According to the Smith poll, if new elections were held today, the Likud would win a decisive victory with 41 seats, a gain of five seats over the 36 it won this March.
The second largest party in the current Knesset, the Blue and White faction of alternate Prime Minister Benny Gantz, would fall from 16 seats to just 10 if new elections were held today.
The Yesh Atid-Telem alliance, by comparison, would remain stable at 15 seats, the same number it currently holds.
The Derech Eretz party, which ran with Blue and White, Yesh Atid, and Telem in the previous three elections, would fail to pass the 3.25% electoral threshold.
Combined, the four factions which ran jointly under the Blue and White list in the last three elections won 33 seats in the March 2020 election – but would receive just 25 seats total if new elections were held today. That’s a drop of three seats compared to the previous Smith poll, released in late April.
The Joint Arab List, which won 15 seats in March, would gain a single seat, rising to 16 seats, the same number the party was projected to win in the April poll by Smith.

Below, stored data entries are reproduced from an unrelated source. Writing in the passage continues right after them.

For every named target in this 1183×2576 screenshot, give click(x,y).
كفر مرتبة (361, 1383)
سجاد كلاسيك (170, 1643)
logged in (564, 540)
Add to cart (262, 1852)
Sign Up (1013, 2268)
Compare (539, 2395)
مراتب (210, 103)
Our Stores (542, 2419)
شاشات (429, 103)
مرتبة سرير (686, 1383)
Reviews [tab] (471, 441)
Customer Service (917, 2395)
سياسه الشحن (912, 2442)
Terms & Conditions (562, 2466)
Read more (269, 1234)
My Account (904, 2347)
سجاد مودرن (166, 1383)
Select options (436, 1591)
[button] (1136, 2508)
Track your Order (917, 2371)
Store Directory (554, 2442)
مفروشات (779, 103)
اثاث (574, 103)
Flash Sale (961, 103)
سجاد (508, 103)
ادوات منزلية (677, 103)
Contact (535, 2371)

Among the haredi factions, Shas would retain its nine seats, while United Torah Judaism would remain stable with seven seats. The previous poll showed Shas with ten seats and UTJ seven.
The rightist Yamina party, which won six seats in March, would win eight seats if new elections were held today, an increase of one seat compared to the results of the April poll.
The far-left Meretz party would win six seats if new elections were held today, doubling its strength.
The center-left Gesher faction, the rightist Otzma Yehudit, and the left-wing Labor party would all fail to cross the electoral threshold, the poll found.
The survey also found that Israelis are divided over Prime Minister Netanyahu’s plan to apply Israeli sovereignty over parts of Judea and Samaria after July 1st.
Twenty-seven percent of all respondents – or 38% of respondents with an opinion on the matter – backed immediately applying sovereignty. A further 21% of respondents – and 30% of those with an opinion – say Israel should apply sovereignty at a later date, while 23% of all respondents – and 32% of those with an opinion – said Israel should not apply sovereignty at all.